Il sindacato o cambia o muore - di Vasco Cajarelli

La condizione drammatica, che ci consegna una fase che vede la tempesta perfetta di post pandemia e guerra in Europa e crisi economica e sociale avvalorata dall’assenza di una sinistra politica, ha prodotto la più drastica riduzione dei diritti di chi vive del proprio lavoro.

Il sindacato è in una fase di grande difficoltà: intendiamoci, la CGIL ha un documento congressuale di grande valore e di prospettiva, ma intanto il congresso non è stato sufficientemente valorizzato per riconnettersi con i lavoratori; e poi il rischio è di avere ragione senza avere la forza. Diciamo la verità: anche in Umbria lo sciopero non è andato per niente bene e per la prima volta anche la manifestazione è stata inadeguata. Abbiamo bisogno di cambiare a partire da un cambio culturale; dobbiamo riaprire il conflitto sociale! Non è sufficiente avere un sindacato che si riduca ad erogare servizi e tutele individuali: dobbiamo rimettere al centro la capacità di mobilitazione e indirizzare il conflitto contro chi in questi anni si è arricchito sopra le spalle di chi lavora.

La crisi del sindacato è più grande di quello che appare, e non riconoscerla è il peggior modo per affrontarla. Fare i sindacalisti è una missione, dobbiamo evitare atteggiamenti burocratici e da ceto politico che si autoriproduce; la situazione sociale è drammatica e non possiamo rinviare il cambiamento anche dentro di noi: va premiato chi il conflitto lo sa fare.

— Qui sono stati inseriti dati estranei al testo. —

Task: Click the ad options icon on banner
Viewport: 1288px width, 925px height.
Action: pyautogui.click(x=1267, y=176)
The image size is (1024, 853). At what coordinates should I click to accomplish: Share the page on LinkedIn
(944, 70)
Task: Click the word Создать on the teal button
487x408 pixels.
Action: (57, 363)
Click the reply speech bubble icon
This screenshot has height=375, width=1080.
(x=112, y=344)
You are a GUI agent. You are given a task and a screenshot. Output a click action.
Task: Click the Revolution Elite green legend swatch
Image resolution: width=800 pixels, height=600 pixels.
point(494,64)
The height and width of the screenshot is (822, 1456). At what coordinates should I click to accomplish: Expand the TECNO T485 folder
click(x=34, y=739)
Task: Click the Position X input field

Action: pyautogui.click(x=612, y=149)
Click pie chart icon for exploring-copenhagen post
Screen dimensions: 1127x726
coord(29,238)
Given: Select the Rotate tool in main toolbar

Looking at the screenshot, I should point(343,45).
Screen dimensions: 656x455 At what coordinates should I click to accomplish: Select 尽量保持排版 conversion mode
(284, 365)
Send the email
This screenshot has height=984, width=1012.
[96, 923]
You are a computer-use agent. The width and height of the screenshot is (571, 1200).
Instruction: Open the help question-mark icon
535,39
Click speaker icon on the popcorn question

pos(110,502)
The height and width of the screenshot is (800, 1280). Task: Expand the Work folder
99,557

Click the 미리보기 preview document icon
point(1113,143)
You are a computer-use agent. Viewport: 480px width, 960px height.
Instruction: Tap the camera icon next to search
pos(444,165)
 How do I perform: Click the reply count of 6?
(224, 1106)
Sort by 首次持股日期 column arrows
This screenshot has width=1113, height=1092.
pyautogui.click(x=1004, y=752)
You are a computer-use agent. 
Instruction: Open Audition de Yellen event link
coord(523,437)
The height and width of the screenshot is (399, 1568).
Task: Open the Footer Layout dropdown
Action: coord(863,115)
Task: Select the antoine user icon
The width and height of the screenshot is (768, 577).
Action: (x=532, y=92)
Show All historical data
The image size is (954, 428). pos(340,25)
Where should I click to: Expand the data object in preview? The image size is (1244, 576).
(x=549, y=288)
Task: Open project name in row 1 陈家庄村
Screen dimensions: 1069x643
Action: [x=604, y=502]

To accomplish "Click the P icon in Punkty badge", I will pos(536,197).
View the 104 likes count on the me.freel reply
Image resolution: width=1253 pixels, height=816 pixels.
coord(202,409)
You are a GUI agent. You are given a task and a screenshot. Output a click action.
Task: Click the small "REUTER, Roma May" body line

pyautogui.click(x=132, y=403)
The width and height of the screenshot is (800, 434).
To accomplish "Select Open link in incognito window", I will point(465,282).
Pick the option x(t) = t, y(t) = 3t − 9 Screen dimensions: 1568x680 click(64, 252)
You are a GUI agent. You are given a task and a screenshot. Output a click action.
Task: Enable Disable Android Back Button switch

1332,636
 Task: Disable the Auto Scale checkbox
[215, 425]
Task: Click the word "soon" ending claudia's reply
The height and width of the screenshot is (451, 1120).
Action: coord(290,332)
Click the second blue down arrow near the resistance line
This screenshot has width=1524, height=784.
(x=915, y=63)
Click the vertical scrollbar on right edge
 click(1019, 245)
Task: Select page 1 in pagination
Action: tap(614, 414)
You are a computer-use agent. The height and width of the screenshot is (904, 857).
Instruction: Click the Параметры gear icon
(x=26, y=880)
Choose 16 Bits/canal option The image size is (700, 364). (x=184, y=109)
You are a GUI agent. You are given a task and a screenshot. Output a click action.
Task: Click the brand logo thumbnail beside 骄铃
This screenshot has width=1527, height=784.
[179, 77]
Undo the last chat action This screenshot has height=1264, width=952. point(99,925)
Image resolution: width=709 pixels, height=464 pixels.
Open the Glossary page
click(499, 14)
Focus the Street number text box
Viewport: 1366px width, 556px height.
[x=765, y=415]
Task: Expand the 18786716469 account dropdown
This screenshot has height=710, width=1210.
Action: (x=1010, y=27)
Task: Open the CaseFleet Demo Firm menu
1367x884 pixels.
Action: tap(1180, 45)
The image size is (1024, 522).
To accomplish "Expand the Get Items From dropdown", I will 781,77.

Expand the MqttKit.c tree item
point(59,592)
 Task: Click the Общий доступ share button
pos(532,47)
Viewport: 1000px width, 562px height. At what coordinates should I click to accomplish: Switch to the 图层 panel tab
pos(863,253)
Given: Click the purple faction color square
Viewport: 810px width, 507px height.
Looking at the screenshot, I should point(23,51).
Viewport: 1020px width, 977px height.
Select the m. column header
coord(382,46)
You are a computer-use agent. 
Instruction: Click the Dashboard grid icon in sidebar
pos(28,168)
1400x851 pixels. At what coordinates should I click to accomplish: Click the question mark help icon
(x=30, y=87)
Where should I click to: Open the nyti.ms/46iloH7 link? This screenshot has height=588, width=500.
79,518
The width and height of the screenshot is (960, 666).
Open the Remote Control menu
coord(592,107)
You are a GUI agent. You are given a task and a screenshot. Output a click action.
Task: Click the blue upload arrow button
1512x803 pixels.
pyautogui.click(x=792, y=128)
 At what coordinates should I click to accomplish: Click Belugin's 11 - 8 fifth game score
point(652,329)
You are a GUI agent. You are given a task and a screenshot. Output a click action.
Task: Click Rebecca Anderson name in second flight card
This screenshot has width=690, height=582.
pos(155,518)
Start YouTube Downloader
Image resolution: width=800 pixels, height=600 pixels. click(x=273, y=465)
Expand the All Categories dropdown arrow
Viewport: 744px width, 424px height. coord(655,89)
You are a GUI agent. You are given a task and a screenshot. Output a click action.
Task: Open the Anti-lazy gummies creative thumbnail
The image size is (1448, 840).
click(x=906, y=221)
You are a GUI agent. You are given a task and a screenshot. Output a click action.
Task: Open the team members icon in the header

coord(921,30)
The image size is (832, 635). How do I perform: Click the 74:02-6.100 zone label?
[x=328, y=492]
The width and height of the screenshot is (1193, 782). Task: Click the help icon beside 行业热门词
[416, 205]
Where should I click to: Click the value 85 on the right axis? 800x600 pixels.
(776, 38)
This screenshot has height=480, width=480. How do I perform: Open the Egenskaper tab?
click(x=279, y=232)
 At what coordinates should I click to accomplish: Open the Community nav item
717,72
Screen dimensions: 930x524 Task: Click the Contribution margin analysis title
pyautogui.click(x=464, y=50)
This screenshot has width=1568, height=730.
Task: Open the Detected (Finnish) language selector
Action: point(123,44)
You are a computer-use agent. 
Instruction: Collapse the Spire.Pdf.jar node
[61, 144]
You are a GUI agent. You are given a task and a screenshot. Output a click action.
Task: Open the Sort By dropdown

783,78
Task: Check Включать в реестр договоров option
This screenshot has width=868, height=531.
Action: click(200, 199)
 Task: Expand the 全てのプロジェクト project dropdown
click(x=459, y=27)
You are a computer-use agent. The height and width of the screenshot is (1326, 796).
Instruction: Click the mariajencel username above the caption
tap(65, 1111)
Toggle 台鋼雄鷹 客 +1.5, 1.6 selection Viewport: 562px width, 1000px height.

Pensare che in un paese come l’Italia facciano più notizia gli scioperi dei benzinai (che tra l’altro non è neppure uno sciopero, in quanto è una serrata di piccoli imprenditori), che lo sciopero dei lavoratori dipendenti la dice lunga sul disastro culturale di questo paese. E’ indispensabile fare come in Francia, altrimenti saremo ininfluenti. La debolezza del sindacato produce rassegnazione e solitudine e con i “virus” presenti nella società la risposta a destra diviene inevitabile.

Il congresso della CGIL dell’Umbria è stata una occasione (mancata o no? Vedremo!) per aprire un reale fase nuova di mobilitazione e lavoro, con umiltà, con determinazione, riconquistando coraggio e rappresentanza di chi vive con il proprio lavoro, Senza una grande CGIL non c’è nessuna speranza di cambiare la condizione sociale ed economica.

Vogliamo cambiare il mondo lavorando.